Psychological Disturbance in Graves Ophthalmopathy

Author Affiliations

Author Affiliations: Departments of Ophthalmology (Drs Farid, Roch-Levecq, Levi, Granet, and Kikkawa and Ms Brody), Neurosciences (Dr Levi), and Family and Preventive Medicine (Ms Brody) and the Thyroid Eye Center (Drs Levi, Granet, and Kikkawa), University of California, San Diego. Dr Farid is now with the Department of Ophthalmology, University of California, Irvine.

Arch Ophthalmol. 2005;123(4):491-496. doi:10.1001/archopht.123.4.491

Objective  To study mood disturbance in Graves ophthalmopathy.

Methods  Forty-eight patients (mean age, 55 years; 40 women and 8 men) with Graves ophthalmopathy from a university-based referral center were classified into two groups, 24 with moderate/severe disease (study group) and 24 with negligible/mild disease (control group). The groups were matched with regard to demographic and medical characteristics. All participants completed a mood survey to assess differences in degree of emotional distress.

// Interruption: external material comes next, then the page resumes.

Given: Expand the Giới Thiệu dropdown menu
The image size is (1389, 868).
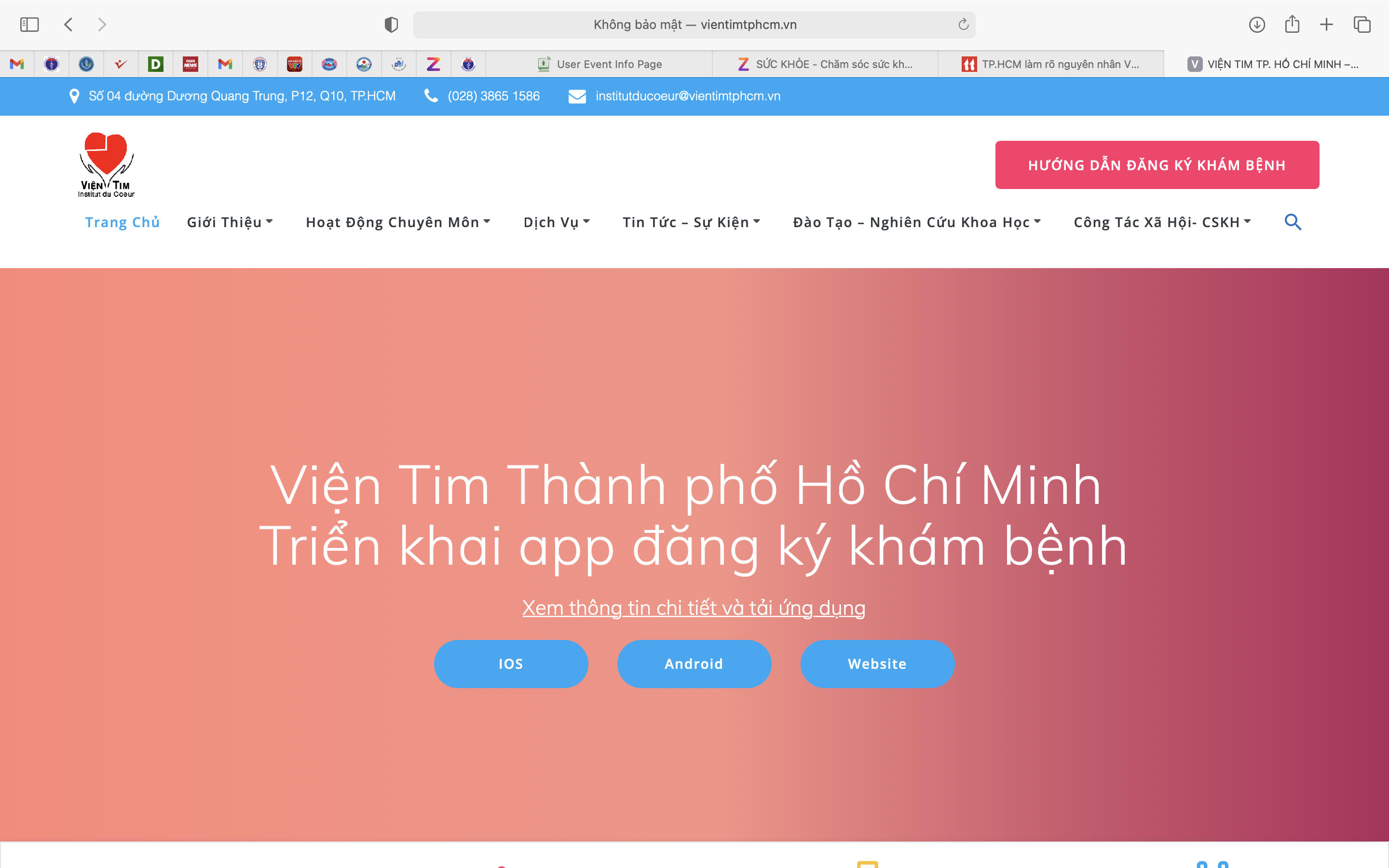Looking at the screenshot, I should (230, 222).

Main Outcome Measure  The Profile of Mood States survey, a 65-item self-reported inventory designed to assess emotional distress, was the primary outcome measure. A total mood disturbance score was assigned by summing the scores derived on the 6 subscales of the survey—tension, depression, vigor, confusion, fatigue, and anger.

Results  Analysis of variance revealed that patients with moderate/severe Graves ophthalmopathy showed significantly greater emotional distress than patients with mild/negligible Graves ophthalmopathy on the Profile of Mood States mean total score (P<.001). Additionally, patients who had disfigurement (proptosis) as the predominant clinical feature had significantly elevated emotional distress compared with the control group (P = .01), whereas no significant difference was detected between the control group and patients with diplopia as the predominant clinical feature (P = .20).

Conclusion  Patients with moderate to severe Graves ophthalmopathy have significant mood disturbance, especially when disfiguring signs are predominant. We propose that evaluation of the psychological burden of the disease should be considered in routine follow-up and in decisions regarding treatment.